Role of Esrp's in pluripotent stem cell biology: Cellular plasticity involving transitions between epithelial and mesenchymal states is a conserved requirement for normal embryonic development and has been implicated in the pathogenesis of human diseases such as cancer. Recently, the mesenchymal to epithelial transition (MET) was shown to be required for the reprogramming of mouse fibroblasts into induced pluripotent stem cells (iPSCs). Advancing our understanding of the mechanisms that regulate somatic cell reprogramming is essential in the development of iPSC's as safe options for regenerative medicine. The mRNA splicing factors Esrp1/2 are cell/tissue type specific master regulators of the epithelial phenotype. Consistent with this, they were shown to be among the most highly regulated genes during the MET phase of iPSC generation, the functional consequence of which was not examined. Furthermore, the Esrps are also expressed in all human and mouse embryonic stem cell lines that have been evaluated. These observations lead us to hypothesize that the Esrps expression is required in order to attain a pluripotent cell state. We also hypothesized that the Esrps may enhance cellular reprogramming and/or comprise novel pluripotency factors. Our preliminary data demonstrate a striking enhancement of iPSC generation associated with ectopic Esrp1 expression.
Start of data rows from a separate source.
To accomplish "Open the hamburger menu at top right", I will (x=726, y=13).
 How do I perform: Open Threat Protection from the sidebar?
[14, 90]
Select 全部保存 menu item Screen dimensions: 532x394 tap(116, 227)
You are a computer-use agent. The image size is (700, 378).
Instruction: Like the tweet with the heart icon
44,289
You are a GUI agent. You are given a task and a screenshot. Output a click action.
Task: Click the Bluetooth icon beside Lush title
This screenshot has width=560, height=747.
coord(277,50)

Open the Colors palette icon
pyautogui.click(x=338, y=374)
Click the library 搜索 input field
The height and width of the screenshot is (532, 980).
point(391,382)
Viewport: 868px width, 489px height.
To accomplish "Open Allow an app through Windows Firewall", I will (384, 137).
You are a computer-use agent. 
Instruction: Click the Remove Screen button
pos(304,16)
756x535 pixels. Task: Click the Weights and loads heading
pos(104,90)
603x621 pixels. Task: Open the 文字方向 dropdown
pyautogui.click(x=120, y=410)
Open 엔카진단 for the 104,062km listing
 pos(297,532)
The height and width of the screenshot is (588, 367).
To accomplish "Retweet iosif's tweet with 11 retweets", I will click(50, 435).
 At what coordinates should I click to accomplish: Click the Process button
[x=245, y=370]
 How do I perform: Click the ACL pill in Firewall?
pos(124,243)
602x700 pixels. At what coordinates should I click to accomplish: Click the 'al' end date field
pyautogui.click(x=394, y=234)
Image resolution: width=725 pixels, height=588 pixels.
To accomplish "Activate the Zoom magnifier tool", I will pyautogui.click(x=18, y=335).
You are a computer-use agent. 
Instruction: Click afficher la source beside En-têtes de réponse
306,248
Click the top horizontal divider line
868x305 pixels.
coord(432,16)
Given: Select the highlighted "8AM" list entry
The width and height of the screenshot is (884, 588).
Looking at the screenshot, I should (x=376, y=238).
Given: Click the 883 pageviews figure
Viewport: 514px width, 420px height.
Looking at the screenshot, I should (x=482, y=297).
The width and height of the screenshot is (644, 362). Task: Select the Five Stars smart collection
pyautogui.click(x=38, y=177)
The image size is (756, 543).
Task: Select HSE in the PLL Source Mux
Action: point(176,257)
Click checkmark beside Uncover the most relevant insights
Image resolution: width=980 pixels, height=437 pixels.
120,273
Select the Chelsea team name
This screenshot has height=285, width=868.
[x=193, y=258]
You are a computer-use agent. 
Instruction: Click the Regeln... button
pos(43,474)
The project described herein will further characterize this phenotype as well as test the effect of Esrp genetic deletion in stem cell biology. We will then identify the splicing program mediated by Esrps in induced and embryonic pluripotent stem cells. We will achieve these goals by carrying out the following two specific aims.
Specific Aim 1. Characterization of the role of Esrp's in somatic cell reprogramming, and maintenance of pluripotency.
Specific Aim 2. Determination of the Esrp regulated splicing program in iPS and ES cells. This project will characterize the novel role of Esrp splicing factors in iPSC's and embryonic stem cells. It will identify, in an unbiased manner and on a genome wide scale, the splicing targets of Esrps in a system with high relevance to human health. This will be one of the first efforts to identify a splicing factor specific gene expression program in stem cell biology. These results are a key requirement for future studies dedicated to mechanistically testing the functional consequences of Esrp regulated splicing events in, not only stem cell biology, but other contexts of MET such as cancer, embryonic development and organogenesis. Identifying the distinct functions of gene isoforms will be critical to advancing ou understanding of gene expression in complex organisms. Therefore projects such as this have the potential to impact biological research on an interdisciplinary scale.
Alternative splicing can produce functionally distinct products from the same gene, thereby enhancing the proteomic diversity of various cell types. We have uncovered the master regulators of an epithelial cell type- specific splicing program and determined that they also are likely to have central roles in pluripotent stem cells. Identifying a pluripotent stem cell specific splicing program will enhance our understanding of the biology that defines them and will provide new fundamental insights into using stem cells and induced pluripotent stem cells in disease modeling and regenerative medicine.